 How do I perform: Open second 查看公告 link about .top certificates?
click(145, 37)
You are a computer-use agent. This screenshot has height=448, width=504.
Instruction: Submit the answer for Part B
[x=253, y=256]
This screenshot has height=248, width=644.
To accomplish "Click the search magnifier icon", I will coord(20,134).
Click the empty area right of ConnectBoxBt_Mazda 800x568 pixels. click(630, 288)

☆ ☆ ☆ ☆

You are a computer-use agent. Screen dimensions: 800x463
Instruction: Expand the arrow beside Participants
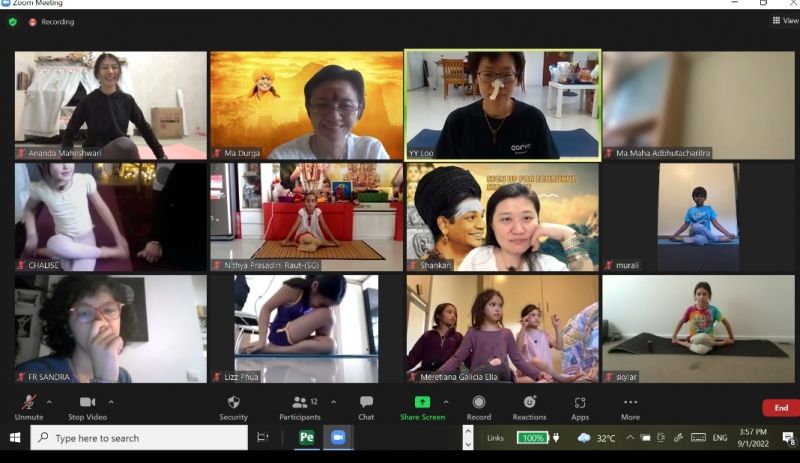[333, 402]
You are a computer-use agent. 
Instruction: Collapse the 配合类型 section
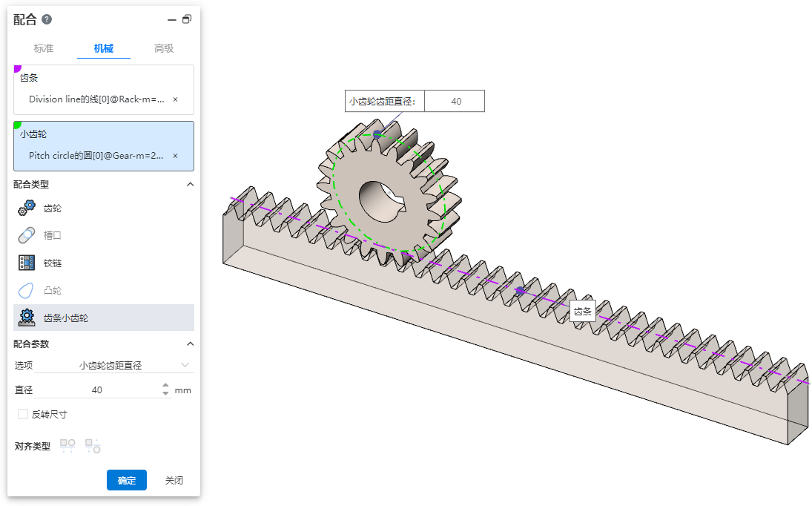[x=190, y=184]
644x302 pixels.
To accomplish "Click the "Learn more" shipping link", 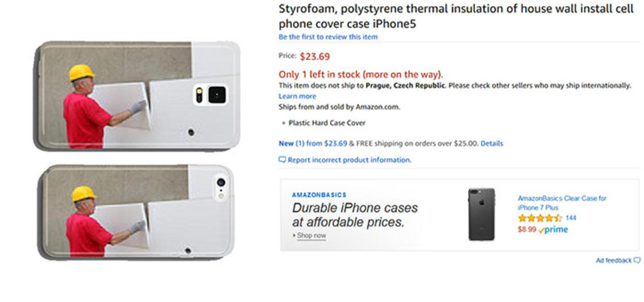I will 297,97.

☆ ☆ ☆ ☆

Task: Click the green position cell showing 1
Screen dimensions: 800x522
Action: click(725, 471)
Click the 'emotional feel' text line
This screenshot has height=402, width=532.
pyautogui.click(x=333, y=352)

☆ ☆ ☆ ☆

_Assignment_
Whenever the string "pixels" turns up in a line of the data, copy that line.

_The answer_
Click the empty area right of ConnectBoxBt_Mazda 800x568 pixels. click(630, 288)
644x302 pixels.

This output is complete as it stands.